To achieve wondrous inner workings on ‘good bones,’ one must vet prices from contractors, which can be arbitrary depending on where you live. I call it the ‘price per street.’ Dealing with a century-old home in the city can cost three times more than one on the city’s outskirts. And it’s never good when your contractor shows up in a vehicle that you’d associate with James Bond in driving around the French Riviera.
A lot of professionals in my life are women. They exhibit the attributes I value, but the same holds true for the professional men in my life. They possess that detailed-orientated disposition that I so appreciate. I’ve worked with some great guys in the construction venue over the years, but the styles do differ. Men need to catch up regarding the preceding, during and post-work communication. They may think they’re doing the same thing, only differently, but they’re not. My experience is that they see the overall picture. In contrast, our female contractor saw that, plus every level below and above it, and that made a substantial difference.
If I’m bashing anyone, it’s the criminals who claim to be skilled when they’re not. Their actions are beyond despicable, scooping some people’s life savings from underneath them. This lack of vetting that archetype stains the industry and illustrates ample room exists for new and capable female energy in the trades. Perhaps that influx will change the balance and flush out the swindlers. I’d love to see that grow. However, something needs to be done to rid the imposters and turn that bushel of apples into one that is culled full of delicious choices without bruises, worms or rot.

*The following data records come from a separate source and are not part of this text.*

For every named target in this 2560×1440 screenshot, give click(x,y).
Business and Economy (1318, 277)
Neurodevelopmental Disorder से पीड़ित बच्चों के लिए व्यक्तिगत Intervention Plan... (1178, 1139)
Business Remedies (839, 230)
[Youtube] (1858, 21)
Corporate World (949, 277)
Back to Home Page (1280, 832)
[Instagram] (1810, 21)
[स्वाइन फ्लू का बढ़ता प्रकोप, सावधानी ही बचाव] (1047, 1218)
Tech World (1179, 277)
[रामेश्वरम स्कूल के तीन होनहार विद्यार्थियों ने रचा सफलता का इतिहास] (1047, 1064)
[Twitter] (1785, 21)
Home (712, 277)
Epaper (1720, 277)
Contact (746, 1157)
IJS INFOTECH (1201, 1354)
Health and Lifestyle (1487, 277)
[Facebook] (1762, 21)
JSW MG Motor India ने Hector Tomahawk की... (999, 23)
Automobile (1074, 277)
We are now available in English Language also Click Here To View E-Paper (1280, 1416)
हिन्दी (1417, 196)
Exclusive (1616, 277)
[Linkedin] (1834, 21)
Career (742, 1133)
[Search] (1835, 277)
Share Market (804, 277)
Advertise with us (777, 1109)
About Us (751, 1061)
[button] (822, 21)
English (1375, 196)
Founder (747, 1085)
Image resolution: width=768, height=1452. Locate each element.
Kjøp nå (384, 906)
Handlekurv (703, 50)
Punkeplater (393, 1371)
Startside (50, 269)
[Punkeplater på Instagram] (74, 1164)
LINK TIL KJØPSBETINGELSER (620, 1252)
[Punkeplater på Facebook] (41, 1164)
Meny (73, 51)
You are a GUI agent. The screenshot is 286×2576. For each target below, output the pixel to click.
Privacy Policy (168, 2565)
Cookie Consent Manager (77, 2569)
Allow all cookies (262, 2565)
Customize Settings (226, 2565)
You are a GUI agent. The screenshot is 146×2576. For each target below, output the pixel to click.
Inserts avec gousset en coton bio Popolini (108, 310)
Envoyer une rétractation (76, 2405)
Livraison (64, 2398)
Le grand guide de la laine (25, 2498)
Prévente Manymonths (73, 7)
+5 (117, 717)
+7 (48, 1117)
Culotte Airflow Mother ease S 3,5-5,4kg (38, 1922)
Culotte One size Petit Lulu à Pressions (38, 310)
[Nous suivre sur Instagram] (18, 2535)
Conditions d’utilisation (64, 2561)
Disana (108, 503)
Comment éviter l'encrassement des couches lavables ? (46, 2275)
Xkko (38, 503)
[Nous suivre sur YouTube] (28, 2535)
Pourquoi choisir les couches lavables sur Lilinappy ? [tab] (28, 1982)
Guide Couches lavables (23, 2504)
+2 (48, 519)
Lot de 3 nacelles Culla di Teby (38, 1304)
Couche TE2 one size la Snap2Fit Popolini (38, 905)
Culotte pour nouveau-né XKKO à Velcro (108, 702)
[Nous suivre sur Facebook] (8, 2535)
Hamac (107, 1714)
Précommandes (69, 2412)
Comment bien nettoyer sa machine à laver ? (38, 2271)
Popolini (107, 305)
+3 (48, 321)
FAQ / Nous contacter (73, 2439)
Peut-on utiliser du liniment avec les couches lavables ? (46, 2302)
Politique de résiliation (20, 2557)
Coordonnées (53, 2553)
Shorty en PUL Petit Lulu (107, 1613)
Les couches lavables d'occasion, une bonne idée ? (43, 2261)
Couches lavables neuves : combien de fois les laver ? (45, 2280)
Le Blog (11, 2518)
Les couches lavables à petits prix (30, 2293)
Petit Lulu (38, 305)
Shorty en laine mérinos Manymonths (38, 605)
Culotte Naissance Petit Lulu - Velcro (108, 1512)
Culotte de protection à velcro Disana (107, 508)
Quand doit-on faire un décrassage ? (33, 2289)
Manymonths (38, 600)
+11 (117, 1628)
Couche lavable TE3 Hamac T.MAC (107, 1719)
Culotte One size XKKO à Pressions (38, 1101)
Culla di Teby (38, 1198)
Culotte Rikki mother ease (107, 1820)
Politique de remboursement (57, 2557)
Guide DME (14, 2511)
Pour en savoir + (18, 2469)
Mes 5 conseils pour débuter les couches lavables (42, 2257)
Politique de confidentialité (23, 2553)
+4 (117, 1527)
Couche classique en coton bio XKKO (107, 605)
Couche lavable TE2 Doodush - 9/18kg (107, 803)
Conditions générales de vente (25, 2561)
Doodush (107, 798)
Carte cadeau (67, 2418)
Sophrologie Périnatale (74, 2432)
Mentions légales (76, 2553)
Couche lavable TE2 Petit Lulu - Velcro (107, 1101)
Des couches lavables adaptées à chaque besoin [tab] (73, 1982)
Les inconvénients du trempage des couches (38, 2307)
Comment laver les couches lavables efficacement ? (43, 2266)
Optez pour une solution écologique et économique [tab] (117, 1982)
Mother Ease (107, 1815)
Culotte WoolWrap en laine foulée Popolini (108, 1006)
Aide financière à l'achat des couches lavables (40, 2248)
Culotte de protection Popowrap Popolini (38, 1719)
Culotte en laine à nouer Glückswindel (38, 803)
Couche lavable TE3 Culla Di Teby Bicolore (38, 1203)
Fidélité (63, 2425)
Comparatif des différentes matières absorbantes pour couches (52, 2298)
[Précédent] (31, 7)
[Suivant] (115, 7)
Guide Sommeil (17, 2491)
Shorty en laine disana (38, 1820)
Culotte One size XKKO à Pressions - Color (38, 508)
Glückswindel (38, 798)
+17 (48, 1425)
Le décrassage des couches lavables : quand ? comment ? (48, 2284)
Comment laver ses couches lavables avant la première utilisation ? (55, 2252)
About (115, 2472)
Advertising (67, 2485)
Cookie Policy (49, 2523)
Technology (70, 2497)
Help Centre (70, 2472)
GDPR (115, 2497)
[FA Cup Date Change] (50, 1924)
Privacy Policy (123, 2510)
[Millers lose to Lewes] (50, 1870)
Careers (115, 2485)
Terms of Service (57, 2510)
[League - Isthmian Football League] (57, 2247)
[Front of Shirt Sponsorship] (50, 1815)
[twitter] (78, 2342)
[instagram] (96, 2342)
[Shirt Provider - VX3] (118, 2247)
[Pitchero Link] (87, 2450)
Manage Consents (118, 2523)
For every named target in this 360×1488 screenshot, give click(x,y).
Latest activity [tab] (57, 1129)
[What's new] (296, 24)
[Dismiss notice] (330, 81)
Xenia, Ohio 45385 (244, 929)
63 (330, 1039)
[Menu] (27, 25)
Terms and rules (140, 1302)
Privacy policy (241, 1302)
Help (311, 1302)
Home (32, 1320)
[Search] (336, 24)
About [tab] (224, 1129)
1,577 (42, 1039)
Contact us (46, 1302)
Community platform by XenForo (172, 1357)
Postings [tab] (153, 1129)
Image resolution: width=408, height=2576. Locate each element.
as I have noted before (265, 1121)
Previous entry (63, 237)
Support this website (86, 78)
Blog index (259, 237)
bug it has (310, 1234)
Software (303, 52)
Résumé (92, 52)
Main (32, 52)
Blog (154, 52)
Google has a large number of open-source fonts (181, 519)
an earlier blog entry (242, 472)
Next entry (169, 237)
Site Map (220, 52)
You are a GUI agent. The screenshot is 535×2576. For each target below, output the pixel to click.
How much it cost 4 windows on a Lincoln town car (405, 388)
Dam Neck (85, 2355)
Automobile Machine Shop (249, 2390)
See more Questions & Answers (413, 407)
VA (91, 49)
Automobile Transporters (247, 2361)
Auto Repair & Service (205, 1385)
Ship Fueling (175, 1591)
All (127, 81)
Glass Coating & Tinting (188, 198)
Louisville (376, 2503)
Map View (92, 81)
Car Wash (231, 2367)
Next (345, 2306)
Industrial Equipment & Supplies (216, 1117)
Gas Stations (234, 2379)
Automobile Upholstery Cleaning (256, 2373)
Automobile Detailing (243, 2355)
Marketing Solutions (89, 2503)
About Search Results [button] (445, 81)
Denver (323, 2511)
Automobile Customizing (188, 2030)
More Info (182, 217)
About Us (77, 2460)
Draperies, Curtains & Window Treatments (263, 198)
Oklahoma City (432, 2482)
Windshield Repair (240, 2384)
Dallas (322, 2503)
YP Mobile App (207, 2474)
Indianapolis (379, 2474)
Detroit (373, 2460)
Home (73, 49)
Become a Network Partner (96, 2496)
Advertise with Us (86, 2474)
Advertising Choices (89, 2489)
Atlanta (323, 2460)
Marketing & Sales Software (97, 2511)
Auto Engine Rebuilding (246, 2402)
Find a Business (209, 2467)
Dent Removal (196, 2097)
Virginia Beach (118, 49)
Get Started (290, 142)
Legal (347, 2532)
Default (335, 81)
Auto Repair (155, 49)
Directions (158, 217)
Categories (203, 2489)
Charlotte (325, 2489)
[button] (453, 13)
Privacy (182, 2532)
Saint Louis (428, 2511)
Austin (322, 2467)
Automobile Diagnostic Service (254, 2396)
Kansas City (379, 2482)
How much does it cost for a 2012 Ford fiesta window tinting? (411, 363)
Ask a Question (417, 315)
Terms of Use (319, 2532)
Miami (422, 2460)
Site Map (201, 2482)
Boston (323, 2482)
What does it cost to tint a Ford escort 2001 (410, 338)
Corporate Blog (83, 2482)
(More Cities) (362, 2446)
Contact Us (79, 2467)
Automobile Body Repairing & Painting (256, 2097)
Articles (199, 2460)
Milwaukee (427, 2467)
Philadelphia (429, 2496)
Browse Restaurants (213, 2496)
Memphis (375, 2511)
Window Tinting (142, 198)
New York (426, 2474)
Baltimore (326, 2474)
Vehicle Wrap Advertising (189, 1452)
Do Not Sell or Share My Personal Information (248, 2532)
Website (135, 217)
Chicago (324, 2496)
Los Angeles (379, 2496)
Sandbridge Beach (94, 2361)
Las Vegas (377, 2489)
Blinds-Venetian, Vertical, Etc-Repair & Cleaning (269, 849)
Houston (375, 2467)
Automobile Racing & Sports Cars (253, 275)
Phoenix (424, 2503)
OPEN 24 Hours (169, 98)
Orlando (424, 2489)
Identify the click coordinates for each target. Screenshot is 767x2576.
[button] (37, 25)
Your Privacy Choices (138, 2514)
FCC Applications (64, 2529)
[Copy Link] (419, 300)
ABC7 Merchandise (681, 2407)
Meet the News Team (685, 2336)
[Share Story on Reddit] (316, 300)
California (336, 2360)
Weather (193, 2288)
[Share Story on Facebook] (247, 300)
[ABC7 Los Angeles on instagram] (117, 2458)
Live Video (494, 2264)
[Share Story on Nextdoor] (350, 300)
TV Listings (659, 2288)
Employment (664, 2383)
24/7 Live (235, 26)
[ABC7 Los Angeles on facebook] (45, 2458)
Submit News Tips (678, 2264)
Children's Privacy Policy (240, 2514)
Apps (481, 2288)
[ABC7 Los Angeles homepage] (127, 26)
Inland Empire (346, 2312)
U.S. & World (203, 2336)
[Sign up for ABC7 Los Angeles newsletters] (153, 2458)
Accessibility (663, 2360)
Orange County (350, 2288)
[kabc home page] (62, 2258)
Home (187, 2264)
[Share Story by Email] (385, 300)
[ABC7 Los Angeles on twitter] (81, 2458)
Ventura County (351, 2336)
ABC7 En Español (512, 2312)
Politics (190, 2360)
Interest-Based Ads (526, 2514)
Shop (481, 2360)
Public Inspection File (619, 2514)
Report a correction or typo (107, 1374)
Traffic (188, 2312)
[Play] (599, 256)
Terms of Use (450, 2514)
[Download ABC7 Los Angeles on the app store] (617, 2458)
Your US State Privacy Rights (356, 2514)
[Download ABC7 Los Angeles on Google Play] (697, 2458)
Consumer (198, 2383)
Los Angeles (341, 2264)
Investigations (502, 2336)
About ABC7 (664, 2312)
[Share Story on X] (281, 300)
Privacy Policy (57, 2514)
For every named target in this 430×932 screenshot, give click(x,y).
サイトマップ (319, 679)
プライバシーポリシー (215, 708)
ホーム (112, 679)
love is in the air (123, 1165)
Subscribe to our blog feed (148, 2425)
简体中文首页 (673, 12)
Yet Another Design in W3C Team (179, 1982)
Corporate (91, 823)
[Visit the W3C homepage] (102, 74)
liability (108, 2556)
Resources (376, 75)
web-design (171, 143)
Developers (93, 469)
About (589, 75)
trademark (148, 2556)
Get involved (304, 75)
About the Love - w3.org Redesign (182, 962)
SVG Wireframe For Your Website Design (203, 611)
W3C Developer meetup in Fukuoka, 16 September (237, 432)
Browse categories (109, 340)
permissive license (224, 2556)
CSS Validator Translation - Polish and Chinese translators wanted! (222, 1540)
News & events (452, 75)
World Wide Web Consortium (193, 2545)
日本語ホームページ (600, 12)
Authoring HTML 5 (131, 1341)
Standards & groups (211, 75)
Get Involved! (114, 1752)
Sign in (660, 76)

It’s always curious to me how only one bad apple in any field can ruin it for so many who do operate with integrity.
Who doesn’t want a job delivered on time, within budget and without chasing anyone or hearing excuses like “I can’t do that?” Anything is possible for women. How can an extension or building a home be more complicated than making babies? You have fun creating it, then endure the ‘pregnancy’ phase, with occasional complications, and finally, it all comes together. And that, dear ladies, we can nail. Construction is just a different configuration of birthing, a tangible space instead of a little person.
In the modern world of construction, women are now building a new blueprint as General Contractors, and it’s long overdue. It’s time to break the bro code in this traditionally male-dominated area and make room for an influx of these incredibly talented women.